Add filter pushdown optimizations #300

knassre-bodo · 2025-03-17T19:54:38Z

Resolves #302. Set up a relational optimization pipeline after relational conversion, and add an optimization to push filters down as far as possible. Also allows conditions to be pushed into the RHS of a left join (turning it into an inner join) if the RHS being null implies that the filter would output False. Additionally, converted many of the e2e tests (tpch queries, correlated queries) to also test the generated SQL.

…the prev/next tests)

…N CI]

…after pullup trnasformation to remove now-defunct children and renumber the remainder [RUN CI]

…oval, and name collisions, including multiple pullups happening together [RUN CI]
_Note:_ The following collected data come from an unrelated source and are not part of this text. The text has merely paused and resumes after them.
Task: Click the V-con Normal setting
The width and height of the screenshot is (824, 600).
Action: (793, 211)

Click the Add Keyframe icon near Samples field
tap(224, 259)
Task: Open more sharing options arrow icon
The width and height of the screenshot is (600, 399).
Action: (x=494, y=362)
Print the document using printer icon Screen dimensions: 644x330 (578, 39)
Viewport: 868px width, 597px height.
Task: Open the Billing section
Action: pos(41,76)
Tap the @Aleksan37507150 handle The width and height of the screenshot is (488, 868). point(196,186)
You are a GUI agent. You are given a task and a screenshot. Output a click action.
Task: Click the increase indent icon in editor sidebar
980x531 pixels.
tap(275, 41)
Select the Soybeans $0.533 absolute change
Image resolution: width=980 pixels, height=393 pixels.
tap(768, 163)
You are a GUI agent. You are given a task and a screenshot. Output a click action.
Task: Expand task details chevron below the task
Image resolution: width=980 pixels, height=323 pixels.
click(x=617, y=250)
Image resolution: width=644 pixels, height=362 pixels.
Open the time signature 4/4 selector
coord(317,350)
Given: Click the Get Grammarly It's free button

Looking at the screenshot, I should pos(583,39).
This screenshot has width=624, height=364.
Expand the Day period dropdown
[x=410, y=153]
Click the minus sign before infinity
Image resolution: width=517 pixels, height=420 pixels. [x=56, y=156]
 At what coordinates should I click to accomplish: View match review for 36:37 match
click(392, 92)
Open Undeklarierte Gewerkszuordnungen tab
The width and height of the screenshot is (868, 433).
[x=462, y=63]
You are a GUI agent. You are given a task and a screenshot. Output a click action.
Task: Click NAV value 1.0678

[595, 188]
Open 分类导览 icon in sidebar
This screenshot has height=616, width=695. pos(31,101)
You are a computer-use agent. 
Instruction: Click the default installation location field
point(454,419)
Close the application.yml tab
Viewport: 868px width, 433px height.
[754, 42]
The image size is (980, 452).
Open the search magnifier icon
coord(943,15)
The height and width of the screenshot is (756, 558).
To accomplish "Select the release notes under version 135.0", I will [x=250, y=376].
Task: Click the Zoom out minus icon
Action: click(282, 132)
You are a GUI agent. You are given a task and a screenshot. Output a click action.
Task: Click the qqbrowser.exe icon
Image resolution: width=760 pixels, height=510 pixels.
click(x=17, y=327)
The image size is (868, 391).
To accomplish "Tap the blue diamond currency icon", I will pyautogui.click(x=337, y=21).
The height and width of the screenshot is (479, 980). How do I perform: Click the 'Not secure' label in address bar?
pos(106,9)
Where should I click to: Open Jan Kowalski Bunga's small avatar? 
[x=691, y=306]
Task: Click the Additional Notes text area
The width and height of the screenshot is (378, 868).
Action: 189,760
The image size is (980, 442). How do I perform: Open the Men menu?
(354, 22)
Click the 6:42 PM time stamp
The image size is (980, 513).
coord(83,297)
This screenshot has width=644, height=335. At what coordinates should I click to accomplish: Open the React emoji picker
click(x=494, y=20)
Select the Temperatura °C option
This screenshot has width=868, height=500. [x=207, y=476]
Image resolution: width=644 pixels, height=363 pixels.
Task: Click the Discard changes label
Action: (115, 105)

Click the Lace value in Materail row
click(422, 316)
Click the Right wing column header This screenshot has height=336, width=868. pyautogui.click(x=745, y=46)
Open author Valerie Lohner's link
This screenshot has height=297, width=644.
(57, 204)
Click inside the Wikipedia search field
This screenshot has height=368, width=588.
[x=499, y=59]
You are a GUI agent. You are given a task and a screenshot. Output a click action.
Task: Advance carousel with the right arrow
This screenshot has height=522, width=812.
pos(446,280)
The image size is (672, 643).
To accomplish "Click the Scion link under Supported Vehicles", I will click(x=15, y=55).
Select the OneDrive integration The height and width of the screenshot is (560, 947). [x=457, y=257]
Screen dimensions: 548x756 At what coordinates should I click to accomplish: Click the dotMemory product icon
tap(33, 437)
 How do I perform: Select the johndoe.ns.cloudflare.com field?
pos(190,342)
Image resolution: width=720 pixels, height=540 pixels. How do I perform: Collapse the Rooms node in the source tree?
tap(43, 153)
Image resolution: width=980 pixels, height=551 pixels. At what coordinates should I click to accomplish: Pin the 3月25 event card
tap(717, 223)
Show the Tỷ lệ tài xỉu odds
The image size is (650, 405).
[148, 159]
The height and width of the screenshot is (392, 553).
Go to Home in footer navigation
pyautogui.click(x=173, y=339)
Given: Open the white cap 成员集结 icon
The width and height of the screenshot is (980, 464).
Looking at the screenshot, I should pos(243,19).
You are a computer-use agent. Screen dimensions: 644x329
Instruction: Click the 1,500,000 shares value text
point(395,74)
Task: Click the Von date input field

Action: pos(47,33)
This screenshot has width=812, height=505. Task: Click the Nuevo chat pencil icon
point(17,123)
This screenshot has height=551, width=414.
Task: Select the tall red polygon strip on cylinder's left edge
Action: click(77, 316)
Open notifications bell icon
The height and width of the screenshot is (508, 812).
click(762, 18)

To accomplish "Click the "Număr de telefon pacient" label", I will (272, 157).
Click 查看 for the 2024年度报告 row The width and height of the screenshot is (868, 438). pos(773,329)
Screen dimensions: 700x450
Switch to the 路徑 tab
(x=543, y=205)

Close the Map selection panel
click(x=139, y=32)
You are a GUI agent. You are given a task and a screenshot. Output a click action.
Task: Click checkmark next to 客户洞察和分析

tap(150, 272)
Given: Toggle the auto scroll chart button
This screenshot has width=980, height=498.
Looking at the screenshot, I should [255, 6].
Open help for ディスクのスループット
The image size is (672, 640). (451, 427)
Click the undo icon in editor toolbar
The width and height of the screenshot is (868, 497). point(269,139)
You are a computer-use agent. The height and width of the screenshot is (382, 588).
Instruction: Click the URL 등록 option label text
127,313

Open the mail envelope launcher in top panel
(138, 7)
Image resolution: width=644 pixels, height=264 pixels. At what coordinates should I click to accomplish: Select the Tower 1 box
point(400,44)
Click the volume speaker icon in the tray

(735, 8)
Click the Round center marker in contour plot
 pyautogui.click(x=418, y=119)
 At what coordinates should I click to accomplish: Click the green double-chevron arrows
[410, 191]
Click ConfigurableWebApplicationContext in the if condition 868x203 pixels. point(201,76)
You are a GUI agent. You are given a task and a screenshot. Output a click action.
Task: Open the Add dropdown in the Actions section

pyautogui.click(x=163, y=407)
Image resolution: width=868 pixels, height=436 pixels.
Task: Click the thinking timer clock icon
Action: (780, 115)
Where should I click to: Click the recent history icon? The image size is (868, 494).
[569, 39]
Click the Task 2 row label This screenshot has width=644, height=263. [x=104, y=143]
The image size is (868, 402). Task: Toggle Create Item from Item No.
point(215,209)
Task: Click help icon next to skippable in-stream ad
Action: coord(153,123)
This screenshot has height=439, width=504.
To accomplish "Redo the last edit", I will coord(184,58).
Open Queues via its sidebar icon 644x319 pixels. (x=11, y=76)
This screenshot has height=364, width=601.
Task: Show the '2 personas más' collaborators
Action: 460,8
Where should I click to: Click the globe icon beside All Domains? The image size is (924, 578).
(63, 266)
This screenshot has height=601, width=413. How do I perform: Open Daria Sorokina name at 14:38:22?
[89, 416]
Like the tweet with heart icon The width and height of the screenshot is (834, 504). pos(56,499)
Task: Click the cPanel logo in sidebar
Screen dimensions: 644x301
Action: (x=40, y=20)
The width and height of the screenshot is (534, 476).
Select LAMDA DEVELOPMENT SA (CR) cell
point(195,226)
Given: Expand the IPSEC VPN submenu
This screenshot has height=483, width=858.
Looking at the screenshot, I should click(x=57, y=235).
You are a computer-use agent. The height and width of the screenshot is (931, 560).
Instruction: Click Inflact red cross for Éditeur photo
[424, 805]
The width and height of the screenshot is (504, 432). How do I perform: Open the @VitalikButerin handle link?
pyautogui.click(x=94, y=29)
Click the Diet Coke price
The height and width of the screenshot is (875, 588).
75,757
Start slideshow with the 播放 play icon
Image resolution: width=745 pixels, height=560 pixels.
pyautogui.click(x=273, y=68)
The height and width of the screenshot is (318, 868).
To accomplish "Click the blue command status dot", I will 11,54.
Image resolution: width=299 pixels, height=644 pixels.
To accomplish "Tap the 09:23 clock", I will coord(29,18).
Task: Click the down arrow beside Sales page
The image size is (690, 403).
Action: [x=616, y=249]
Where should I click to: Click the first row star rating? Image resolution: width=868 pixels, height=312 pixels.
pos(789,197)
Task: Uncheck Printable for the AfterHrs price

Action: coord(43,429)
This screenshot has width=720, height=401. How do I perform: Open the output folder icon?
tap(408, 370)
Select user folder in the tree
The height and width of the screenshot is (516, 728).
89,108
knassre-bodo · 2025-03-18T15:33:30Z

tests/test_plan_refsols/correl_14.txt

@@ -1,18 +1,16 @@
 ROOT(columns=[('n', n)], orderings=[])
 PROJECT(columns={'n': agg_0})
  AGGREGATE(keys={}, aggregations={'agg_0': COUNT()})
-   FILTER(condition=True:bool, columns={'account_balance': account_balance})


Nice side effect: these True filters also get deleted.

knassre-bodo · 2025-03-18T15:34:19Z

tests/test_plan_refsols/correl_2.txt

-         FILTER(condition=NOT(STARTSWITH(name, 'A':string)), columns={'key': key, 'region_name': region_name})
-          PROJECT(columns={'key': key, 'name': name, 'region_name': name})
+         PROJECT(columns={'key': key, 'region_name': name})
+          FILTER(condition=NOT(STARTSWITH(name, 'A':string)), columns={'key': key, 'name': name})


Simple example: filter got pushed before a project

knassre-bodo · 2025-03-18T15:35:05Z

tests/test_plan_refsols/tpch_q2.txt

+       FILTER(condition=size == 15:int64 & ENDSWITH(part_type, 'BRASS':string), columns={'key': key, 'manufacturer': manufacturer})
        SCAN(table=tpch.PART, columns={'key': p_partkey, 'manufacturer': p_mfgr, 'part_type': p_type, 'size': p_size})


Good example: these conditions about the size & part type got pushed all the way to the scan

knassre-bodo · 2025-03-18T15:40:04Z

tests/test_plan_refsols/triple_partition.txt

-          FILTER(condition=YEAR(order_date) == 1992:int64, columns={'customer_key': customer_key, 'part_type': part_type, 'supp_region': supp_region})
-           JOIN(conditions=[t0.order_key == t1.key], types=['inner'], columns={'customer_key': t1.customer_key, 'order_date': t1.order_date, 'part_type': t0.part_type, 'supp_region': t0.supp_region})
-            PROJECT(columns={'order_key': order_key, 'part_type': part_type, 'supp_region': name_7})
-             JOIN(conditions=[t0.supplier_key == t1.key], types=['left'], columns={'name_7': t1.name_7, 'order_key': t0.order_key, 'part_type': t0.part_type})
-              FILTER(condition=MONTH(ship_date) == 6:int64 & YEAR(ship_date) == 1992:int64, columns={'order_key': order_key, 'part_type': part_type, 'supplier_key': supplier_key})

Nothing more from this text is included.